--- START ---

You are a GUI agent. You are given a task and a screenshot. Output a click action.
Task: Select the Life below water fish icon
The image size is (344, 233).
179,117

--- END ---
--- START ---

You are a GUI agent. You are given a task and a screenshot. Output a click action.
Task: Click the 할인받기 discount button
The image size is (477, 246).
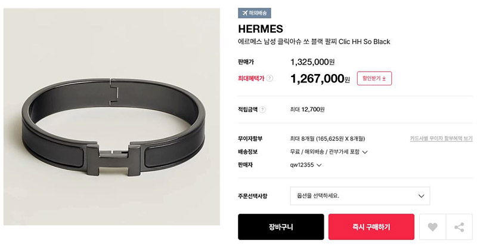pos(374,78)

--- END ---
--- START ---

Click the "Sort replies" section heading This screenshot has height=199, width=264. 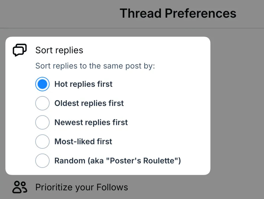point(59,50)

--- END ---

◆ WHAT YOU ARE ASKED TO DO
Find each line above that contains the word "size" and copy those lines in full.

◆ COMPLETE ANSWER
The image size is (344, 233).
The image size is (477, 246).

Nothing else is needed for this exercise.